■ **PROBLEM DETAILS**
From the data below, return the exact lines starting at the line containing "[Molentuinweg tijdelijk geopend" and ending at the line containing "Stenten (149, 2451)", both included, and nothing else.
--------------------
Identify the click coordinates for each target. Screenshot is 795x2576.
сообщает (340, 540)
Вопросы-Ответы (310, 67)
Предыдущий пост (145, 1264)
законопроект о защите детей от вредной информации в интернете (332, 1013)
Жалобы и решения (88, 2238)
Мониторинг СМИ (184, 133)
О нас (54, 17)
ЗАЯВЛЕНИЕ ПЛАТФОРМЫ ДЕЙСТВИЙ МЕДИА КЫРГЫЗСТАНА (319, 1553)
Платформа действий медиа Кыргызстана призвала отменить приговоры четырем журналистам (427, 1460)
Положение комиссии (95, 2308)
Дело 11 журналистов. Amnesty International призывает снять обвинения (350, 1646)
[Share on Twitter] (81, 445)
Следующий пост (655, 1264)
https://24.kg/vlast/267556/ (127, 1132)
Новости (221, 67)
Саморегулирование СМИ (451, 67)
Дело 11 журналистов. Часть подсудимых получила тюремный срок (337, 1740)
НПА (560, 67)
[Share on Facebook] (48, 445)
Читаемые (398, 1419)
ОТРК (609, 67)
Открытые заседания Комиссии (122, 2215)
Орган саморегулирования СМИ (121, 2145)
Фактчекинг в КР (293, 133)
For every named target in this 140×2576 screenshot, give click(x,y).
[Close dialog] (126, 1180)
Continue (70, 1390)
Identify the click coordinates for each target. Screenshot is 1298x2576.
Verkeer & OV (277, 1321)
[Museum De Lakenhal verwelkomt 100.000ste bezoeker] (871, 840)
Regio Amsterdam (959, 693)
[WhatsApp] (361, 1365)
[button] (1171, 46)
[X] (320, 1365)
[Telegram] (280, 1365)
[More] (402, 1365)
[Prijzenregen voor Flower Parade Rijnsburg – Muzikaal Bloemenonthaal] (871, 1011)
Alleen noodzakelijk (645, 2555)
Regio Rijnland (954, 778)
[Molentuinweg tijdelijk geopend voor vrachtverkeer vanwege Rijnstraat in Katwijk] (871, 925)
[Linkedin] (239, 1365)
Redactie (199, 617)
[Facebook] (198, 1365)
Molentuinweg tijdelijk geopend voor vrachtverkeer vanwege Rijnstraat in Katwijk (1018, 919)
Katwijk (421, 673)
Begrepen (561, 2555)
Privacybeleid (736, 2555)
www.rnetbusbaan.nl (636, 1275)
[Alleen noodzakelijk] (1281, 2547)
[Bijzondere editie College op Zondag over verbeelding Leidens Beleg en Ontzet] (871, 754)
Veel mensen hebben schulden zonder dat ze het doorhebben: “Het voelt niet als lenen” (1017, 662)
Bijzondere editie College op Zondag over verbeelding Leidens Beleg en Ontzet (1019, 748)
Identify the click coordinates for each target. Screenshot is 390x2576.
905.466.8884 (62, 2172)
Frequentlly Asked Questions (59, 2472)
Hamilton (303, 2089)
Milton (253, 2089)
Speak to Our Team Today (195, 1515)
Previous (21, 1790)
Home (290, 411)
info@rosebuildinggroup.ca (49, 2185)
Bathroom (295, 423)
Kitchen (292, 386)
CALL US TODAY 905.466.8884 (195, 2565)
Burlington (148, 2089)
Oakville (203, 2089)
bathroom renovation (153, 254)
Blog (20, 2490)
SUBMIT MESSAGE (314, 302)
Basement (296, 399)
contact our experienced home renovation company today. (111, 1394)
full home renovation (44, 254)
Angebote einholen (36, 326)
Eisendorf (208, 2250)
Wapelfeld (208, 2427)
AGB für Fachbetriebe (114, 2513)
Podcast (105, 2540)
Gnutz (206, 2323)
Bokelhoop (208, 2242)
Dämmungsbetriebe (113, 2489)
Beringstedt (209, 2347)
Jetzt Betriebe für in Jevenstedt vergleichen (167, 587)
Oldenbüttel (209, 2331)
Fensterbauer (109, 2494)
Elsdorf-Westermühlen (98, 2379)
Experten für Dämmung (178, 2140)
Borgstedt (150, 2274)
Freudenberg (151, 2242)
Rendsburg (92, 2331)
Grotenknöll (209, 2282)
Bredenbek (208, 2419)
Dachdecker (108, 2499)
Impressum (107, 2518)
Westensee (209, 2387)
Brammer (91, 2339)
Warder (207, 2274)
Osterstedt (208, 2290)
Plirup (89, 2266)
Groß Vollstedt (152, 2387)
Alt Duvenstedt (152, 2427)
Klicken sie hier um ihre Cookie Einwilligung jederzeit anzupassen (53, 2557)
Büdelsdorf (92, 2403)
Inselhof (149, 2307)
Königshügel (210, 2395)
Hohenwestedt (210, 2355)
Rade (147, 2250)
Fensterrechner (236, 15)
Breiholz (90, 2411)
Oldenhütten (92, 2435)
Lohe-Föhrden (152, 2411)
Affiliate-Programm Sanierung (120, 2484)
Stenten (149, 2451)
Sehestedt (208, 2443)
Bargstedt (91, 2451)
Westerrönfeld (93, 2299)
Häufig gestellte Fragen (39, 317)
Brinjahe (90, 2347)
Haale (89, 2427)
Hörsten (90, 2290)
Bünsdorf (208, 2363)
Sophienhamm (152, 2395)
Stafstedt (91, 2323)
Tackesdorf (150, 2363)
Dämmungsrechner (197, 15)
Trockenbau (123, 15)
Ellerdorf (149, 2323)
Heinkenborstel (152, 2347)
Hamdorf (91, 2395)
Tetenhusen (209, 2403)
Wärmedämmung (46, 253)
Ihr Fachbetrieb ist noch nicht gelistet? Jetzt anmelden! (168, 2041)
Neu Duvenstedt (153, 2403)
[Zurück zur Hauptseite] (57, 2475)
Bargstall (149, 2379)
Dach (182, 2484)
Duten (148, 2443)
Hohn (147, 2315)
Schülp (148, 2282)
--------------------
■ **TASK OUTPUT**
[Molentuinweg tijdelijk geopend voor vrachtverkeer vanwege Rijnstraat in Katwijk] (871, 925)
[Linkedin] (239, 1365)
Redactie (199, 617)
[Facebook] (198, 1365)
Molentuinweg tijdelijk geopend voor vrachtverkeer vanwege Rijnstraat in Katwijk (1018, 919)
Katwijk (421, 673)
Begrepen (561, 2555)
Privacybeleid (736, 2555)
www.rnetbusbaan.nl (636, 1275)
[Alleen noodzakelijk] (1281, 2547)
[Bijzondere editie College op Zondag over verbeelding Leidens Beleg en Ontzet] (871, 754)
Veel mensen hebben schulden zonder dat ze het doorhebben: “Het voelt niet als lenen” (1017, 662)
Bijzondere editie College op Zondag over verbeelding Leidens Beleg en Ontzet (1019, 748)
Identify the click coordinates for each target. Screenshot is 390x2576.
905.466.8884 (62, 2172)
Frequentlly Asked Questions (59, 2472)
Hamilton (303, 2089)
Milton (253, 2089)
Speak to Our Team Today (195, 1515)
Previous (21, 1790)
Home (290, 411)
info@rosebuildinggroup.ca (49, 2185)
Bathroom (295, 423)
Kitchen (292, 386)
CALL US TODAY 905.466.8884 (195, 2565)
Burlington (148, 2089)
Oakville (203, 2089)
bathroom renovation (153, 254)
Blog (20, 2490)
SUBMIT MESSAGE (314, 302)
Basement (296, 399)
contact our experienced home renovation company today. (111, 1394)
full home renovation (44, 254)
Angebote einholen (36, 326)
Eisendorf (208, 2250)
Wapelfeld (208, 2427)
AGB für Fachbetriebe (114, 2513)
Podcast (105, 2540)
Gnutz (206, 2323)
Bokelhoop (208, 2242)
Dämmungsbetriebe (113, 2489)
Beringstedt (209, 2347)
Jetzt Betriebe für in Jevenstedt vergleichen (167, 587)
Oldenbüttel (209, 2331)
Fensterbauer (109, 2494)
Elsdorf-Westermühlen (98, 2379)
Experten für Dämmung (178, 2140)
Borgstedt (150, 2274)
Freudenberg (151, 2242)
Rendsburg (92, 2331)
Grotenknöll (209, 2282)
Bredenbek (208, 2419)
Dachdecker (108, 2499)
Impressum (107, 2518)
Westensee (209, 2387)
Brammer (91, 2339)
Warder (207, 2274)
Osterstedt (208, 2290)
Plirup (89, 2266)
Groß Vollstedt (152, 2387)
Alt Duvenstedt (152, 2427)
Klicken sie hier um ihre Cookie Einwilligung jederzeit anzupassen (53, 2557)
Büdelsdorf (92, 2403)
Inselhof (149, 2307)
Königshügel (210, 2395)
Hohenwestedt (210, 2355)
Rade (147, 2250)
Fensterrechner (236, 15)
Breiholz (90, 2411)
Oldenhütten (92, 2435)
Lohe-Föhrden (152, 2411)
Affiliate-Programm Sanierung (120, 2484)
Stenten (149, 2451)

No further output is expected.